> _Task to carry out_: Write out exactly the lines below that run from the one containing "Click the 两步验证" through the one containing "Task: Select the Product Name field", both included, with no other lines.

> _Records from a data collection_:

§

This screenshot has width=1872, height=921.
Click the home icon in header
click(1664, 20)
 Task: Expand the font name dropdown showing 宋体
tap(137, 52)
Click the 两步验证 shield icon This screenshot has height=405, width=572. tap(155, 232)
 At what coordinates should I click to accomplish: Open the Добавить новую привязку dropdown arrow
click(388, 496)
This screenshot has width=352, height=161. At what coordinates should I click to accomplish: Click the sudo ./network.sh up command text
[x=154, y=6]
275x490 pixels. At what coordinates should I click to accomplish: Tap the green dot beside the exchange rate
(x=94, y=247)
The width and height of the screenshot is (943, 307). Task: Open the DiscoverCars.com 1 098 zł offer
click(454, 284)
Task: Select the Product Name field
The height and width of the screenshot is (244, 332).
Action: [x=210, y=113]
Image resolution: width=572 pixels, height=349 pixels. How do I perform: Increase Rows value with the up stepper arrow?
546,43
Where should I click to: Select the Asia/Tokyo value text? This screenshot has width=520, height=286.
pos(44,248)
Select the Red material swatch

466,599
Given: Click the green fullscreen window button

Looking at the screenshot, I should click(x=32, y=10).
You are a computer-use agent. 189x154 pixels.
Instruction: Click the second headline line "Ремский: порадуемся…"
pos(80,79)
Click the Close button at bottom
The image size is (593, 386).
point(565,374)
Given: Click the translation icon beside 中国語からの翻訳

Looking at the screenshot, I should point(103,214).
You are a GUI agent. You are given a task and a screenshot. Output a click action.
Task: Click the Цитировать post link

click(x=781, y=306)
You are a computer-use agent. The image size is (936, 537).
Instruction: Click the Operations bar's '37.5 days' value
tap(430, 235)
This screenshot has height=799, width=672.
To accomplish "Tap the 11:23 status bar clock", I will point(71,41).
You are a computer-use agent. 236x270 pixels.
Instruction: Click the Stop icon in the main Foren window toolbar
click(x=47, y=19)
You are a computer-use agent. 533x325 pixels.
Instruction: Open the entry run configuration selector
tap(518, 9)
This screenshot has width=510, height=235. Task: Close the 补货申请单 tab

§

> _Response_:
Click the 两步验证 shield icon This screenshot has height=405, width=572. tap(155, 232)
 At what coordinates should I click to accomplish: Open the Добавить новую привязку dropdown arrow
click(388, 496)
This screenshot has width=352, height=161. At what coordinates should I click to accomplish: Click the sudo ./network.sh up command text
[x=154, y=6]
275x490 pixels. At what coordinates should I click to accomplish: Tap the green dot beside the exchange rate
(x=94, y=247)
The width and height of the screenshot is (943, 307). Task: Open the DiscoverCars.com 1 098 zł offer
click(454, 284)
Task: Select the Product Name field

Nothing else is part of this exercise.